I am still figuring out what my life is supposed to mean but I do know that I was supposed to be these children's mom for whatever reason and I have to do all I can to be the best I can for them.
As for the proverbial "towel" it is now piled with the mound of dirty clothes in the laundry room and someday I will get caught up and that towel will once again surface but for now at least my kitchen table is clean!
7 comments:
Hi Dani - I left you a comment in Mckdrama. I am "D". I just want you to know you have a listening ear anytime you need one. Feel free to stop by :)
saw your post in a forum blog...you know the one. i've seen you on the blog frog, too.
i'm so sorry for all you're going through. i know it's rough. i know the rollercoaster and it's not fun.
i had a son who had a double organ transplant, lived in hospitals, round the clock meds, then, died at 11 months old.
i know the EXACT feeling you have.
i just wanted you to know that you're in my thoughts. i'm not a christian, or a prayer...but, i will def think about your family and send well wishes your way.

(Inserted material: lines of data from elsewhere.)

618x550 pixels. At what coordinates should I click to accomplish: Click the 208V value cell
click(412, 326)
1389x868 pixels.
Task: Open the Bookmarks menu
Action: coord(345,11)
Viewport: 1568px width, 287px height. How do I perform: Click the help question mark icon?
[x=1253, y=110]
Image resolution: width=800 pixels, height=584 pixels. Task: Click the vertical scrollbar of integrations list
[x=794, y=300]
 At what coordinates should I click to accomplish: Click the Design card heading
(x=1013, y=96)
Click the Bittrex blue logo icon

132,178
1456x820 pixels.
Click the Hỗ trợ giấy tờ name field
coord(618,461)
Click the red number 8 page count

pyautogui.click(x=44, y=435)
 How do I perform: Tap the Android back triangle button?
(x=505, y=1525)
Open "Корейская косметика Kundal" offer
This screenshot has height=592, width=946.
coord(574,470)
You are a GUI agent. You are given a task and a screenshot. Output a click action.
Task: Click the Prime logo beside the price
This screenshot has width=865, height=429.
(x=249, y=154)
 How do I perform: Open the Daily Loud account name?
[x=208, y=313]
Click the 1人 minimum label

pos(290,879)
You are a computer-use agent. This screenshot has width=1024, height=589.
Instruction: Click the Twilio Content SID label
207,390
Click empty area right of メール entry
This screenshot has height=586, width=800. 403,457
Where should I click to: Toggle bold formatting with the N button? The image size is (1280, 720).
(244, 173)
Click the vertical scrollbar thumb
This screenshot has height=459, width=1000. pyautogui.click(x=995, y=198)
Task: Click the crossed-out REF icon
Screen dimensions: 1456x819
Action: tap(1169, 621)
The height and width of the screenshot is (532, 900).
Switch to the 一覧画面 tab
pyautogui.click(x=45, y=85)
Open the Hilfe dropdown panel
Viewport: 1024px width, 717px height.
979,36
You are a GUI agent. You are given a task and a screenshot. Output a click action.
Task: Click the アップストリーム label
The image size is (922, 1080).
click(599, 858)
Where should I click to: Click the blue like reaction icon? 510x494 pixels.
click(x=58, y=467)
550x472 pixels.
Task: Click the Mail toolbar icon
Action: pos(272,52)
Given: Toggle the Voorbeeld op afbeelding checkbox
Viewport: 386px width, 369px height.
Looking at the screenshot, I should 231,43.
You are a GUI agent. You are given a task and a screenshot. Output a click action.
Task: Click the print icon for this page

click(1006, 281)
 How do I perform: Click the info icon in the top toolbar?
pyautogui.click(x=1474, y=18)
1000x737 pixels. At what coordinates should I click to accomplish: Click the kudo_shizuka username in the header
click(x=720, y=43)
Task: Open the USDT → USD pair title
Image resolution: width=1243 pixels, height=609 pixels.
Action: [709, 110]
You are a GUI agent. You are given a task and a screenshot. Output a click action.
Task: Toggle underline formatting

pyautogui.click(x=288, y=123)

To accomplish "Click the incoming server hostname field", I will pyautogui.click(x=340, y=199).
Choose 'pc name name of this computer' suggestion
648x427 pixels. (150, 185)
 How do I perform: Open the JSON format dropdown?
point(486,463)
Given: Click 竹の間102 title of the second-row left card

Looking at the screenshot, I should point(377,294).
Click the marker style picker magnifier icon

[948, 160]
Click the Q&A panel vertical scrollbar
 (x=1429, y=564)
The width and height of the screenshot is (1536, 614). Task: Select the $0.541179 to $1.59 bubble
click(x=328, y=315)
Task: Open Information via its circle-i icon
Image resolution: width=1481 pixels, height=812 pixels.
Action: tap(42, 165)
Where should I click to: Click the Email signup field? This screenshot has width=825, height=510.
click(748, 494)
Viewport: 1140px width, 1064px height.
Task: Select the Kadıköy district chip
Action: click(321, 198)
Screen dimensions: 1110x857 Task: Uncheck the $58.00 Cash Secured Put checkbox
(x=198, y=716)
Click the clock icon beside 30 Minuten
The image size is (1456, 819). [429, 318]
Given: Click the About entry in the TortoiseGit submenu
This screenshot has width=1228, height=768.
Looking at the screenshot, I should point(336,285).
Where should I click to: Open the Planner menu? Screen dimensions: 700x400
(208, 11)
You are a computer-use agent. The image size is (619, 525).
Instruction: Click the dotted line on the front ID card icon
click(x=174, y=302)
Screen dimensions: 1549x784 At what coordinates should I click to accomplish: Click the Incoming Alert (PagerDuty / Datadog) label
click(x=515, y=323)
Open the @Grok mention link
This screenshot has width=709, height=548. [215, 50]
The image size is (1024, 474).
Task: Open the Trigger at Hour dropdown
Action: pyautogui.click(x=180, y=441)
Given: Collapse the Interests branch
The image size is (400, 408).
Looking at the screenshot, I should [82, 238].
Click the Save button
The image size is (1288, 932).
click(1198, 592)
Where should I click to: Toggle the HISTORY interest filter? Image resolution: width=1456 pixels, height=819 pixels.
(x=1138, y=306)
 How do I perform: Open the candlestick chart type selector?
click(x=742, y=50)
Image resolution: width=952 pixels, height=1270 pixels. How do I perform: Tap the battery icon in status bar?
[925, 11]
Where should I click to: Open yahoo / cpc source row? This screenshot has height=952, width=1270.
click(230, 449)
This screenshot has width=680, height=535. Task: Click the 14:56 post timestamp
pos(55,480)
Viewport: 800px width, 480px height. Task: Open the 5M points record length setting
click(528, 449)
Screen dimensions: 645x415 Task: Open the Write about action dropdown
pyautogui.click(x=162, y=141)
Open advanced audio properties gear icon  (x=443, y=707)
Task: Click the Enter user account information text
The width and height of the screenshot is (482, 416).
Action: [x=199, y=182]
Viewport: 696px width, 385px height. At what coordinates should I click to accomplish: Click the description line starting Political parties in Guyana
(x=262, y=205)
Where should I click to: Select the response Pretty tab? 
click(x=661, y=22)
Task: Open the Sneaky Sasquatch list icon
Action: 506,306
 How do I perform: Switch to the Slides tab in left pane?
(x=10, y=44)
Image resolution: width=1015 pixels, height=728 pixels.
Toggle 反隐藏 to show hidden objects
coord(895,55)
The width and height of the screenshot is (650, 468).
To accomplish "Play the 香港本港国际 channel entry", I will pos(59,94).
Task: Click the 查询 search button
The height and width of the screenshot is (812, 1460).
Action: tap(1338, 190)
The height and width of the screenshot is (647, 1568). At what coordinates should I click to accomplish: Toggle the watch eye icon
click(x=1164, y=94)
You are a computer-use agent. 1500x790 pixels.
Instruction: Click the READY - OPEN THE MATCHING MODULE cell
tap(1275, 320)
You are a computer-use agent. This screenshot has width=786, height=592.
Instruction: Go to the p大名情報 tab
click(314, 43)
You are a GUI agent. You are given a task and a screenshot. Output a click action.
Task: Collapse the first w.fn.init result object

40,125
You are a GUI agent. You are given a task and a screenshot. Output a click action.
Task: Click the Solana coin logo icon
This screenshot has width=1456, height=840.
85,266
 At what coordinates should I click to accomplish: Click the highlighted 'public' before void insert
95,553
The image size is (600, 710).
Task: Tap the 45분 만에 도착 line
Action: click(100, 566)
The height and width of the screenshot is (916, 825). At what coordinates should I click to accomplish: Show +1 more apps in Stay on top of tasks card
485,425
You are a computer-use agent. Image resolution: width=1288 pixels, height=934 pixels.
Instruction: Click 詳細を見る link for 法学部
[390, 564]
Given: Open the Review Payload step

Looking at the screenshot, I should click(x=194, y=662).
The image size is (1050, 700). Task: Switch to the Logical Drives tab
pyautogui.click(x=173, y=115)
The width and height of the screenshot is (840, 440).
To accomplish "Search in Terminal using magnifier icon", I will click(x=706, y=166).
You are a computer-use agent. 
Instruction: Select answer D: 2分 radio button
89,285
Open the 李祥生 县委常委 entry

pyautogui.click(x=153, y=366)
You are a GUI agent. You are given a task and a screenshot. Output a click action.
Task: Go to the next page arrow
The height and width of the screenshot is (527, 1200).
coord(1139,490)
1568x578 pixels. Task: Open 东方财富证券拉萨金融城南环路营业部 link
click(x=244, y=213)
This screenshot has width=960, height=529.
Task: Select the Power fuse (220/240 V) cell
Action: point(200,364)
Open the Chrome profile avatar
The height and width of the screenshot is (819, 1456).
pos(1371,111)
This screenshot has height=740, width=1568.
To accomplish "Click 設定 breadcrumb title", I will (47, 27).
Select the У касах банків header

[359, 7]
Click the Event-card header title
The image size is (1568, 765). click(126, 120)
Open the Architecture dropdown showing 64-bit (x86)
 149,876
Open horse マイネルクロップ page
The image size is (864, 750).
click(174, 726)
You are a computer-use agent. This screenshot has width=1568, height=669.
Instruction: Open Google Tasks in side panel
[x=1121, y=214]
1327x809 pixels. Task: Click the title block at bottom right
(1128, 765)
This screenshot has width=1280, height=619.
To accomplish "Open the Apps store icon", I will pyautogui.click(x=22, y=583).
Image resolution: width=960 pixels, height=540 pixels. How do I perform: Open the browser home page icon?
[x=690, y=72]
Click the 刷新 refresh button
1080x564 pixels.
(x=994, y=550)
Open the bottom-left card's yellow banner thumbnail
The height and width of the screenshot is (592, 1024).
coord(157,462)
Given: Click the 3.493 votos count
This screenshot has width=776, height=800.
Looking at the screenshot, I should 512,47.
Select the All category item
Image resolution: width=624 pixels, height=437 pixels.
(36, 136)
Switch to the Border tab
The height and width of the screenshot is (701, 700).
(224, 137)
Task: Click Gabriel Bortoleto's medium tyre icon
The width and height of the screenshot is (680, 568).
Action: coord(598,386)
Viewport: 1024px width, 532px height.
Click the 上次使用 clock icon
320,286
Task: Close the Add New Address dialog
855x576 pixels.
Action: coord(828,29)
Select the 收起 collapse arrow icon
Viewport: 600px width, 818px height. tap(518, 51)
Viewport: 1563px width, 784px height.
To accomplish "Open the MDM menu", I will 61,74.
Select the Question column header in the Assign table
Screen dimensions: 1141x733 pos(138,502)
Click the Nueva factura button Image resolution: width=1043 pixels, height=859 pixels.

i have the utmost respect for you and all you do to keep your little one here. i do hope that she grows stronger and healthier every day.
i've read only a few of your posts/ comments...and you seem real to me. seems as though you only want one thing...for you daughter to be better. not cell phones, massages, 1 million hits, or hotel rooms. i like you, spent more nights than i could count on a pull out cot...WITH MY HUSBAND...while my son was in the hospital!! i wouldn't have slept anywhere else...no matter who was paying for it!!
okay...ridiculously long comment...off to read more about your little one!!
I saw your blog in the MckDrama blog.
Just want you to know I am praying for your amazing family.
praying for you!!
Can't believe some people! I'm here if you need me.
Thanks guys!
found your blog through the other blog-you know the one. You rock, girl! I will pray for your family. I live in Cali-northern Cali. Keep on being who you are!!